We interviewed Charles Luke, MUT’s manager, in December 2023. The evidence of the trust’s struggle to beat the UK market was already there as it was lagging the All-Share over three years and had suffered a material widening of its discount. Luke gave a thorough description of his quality investing approach in that interview. He has also examined it in some detail in MUT’s annual report.
The main things that he looks for are: a sustainable competitive advantage, a high return on capital, strong financial characteristics (cashflow and balance sheet), and trustworthy management.
“high-quality stocks have significantly higher excess returns than junk stocks”
In his report, Charles cites some academic studies that support the case for quality investing. The first of these was “Quality Minus Junk” published by Clifford S Asness, Andrea Frazzini, and Lasse Heje Pedersen in November 2018. Like most of these studies, it bases its conclusions on the returns from US stocks, in this case between 1957 and 2016, but it also augmented this by looking at returns from stocks in other developed market between 1989 and 2016. The study concluded that high-quality stocks have significantly higher excess returns than junk stocks.

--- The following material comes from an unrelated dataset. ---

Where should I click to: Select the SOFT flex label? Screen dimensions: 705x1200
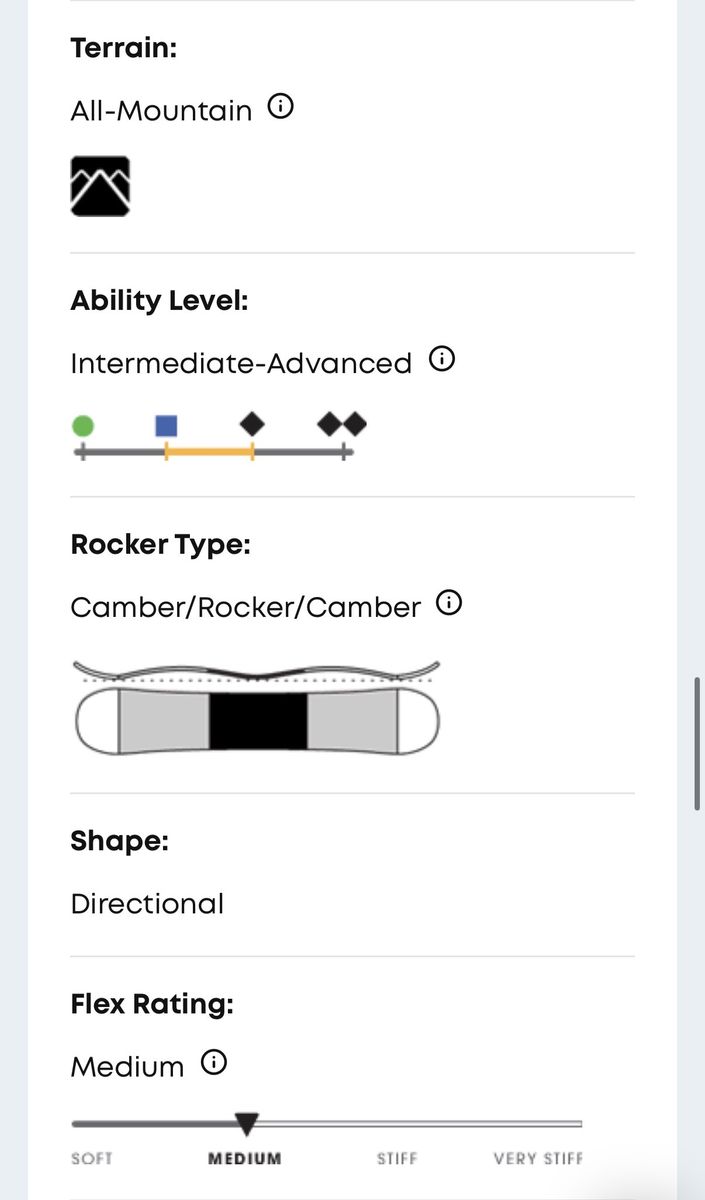coord(92,1159)
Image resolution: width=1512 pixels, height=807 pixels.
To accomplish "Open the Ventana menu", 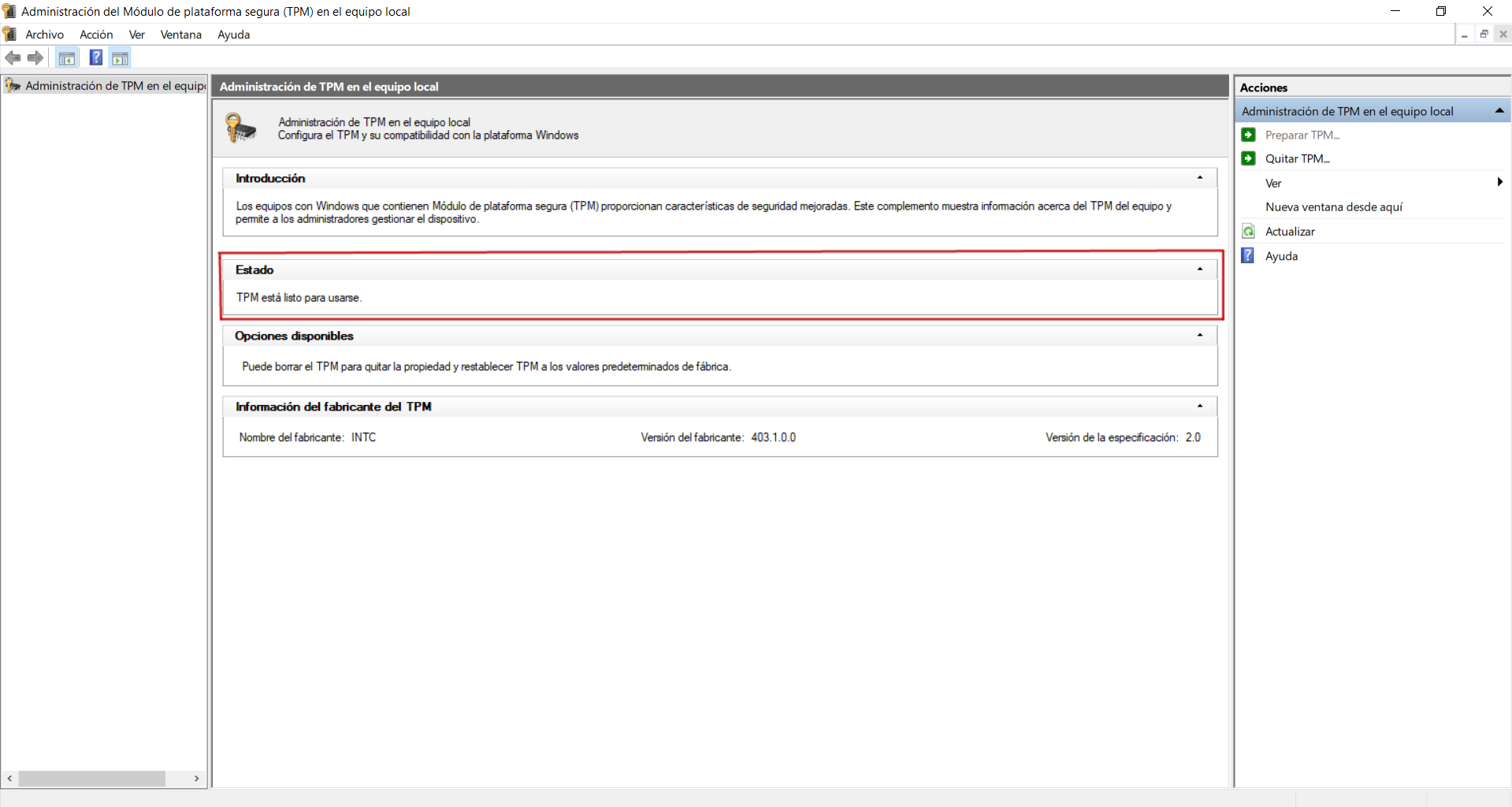I will point(180,35).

They constructed portfolios that were long the top 30% of stocks ranked by quality and short the bottom 30%. In 23 of the 24 countries that they analysed, such a portfolio would have delivered positive returns, performing particularly well in market downturns. The study also concluded that there are times when quality stocks are expensive and these are not great times to be investing in quality. This may feel obvious, but it never hurts to have empirical evidence to back up your assumptions.
Other quality-style investors lagging
When we look around, other UK-focused investors that put an emphasis on the quality of their investments are also struggling. Notably, this includes Nick Train at Finsbury Growth and Income (FGT) and Luke’s colleagues Ben Ritchie and Rebecca Maclean on Dunedin Income Growth (DIG) whose five-year performances are even worse than MUT’s. It also includes Charles Montanaro at Montanaro UK Smaller Companies (MTU) and Dan Whitestone on BlackRock Throgmorton (THRG), whose difficulties have been compounded by the recent poor returns of UK smaller companies. All of these managers are further impeded by the general underperformance of UK equities relative to international peers.
This all sounds rather depressing, but it is also puzzling. In retrospect, it does seem reasonable that faced with the uncertainty of COVID, investors flocked to quality investments and some of these stocks ended up being overvalued. But why should the consequences of this still be affecting quality stocks five years later?
Is it because investors are still selling UK?
A recent conversation with Matt Cable, manager of Rights and Issues (RIII), threw some light on this. He reckons that most active fund managers in the UK have a preference for higher quality stocks. As investors have pulled money out of UK equities, these quality stocks are being sold to fund redemptions and buybacks. This in turn leads to further underperformance and more selling pressure. However, he is convinced that the pendulum has swung too far. The rising tide of bids for UK companies maybe evidence of this. So, it is possible that the people abandoning quality-biased investment approaches will come to regret their actions.
Value and quality are not mutually exclusive
I still think it is inevitable that MUT shareholders will be offered the chance to roll into an investment company with a much better five-year track record. Top of the UK Equity Income sector currently, and my pick of potential acquirers, is Temple Bar (TMPL). It is nominated for best UK investment company in our awards. Fortunately, while quality may be overdue a renaissance, it also feels to me as though TMPL’s value style can continue to work in its favour for some time yet. The two are not mutually exclusive.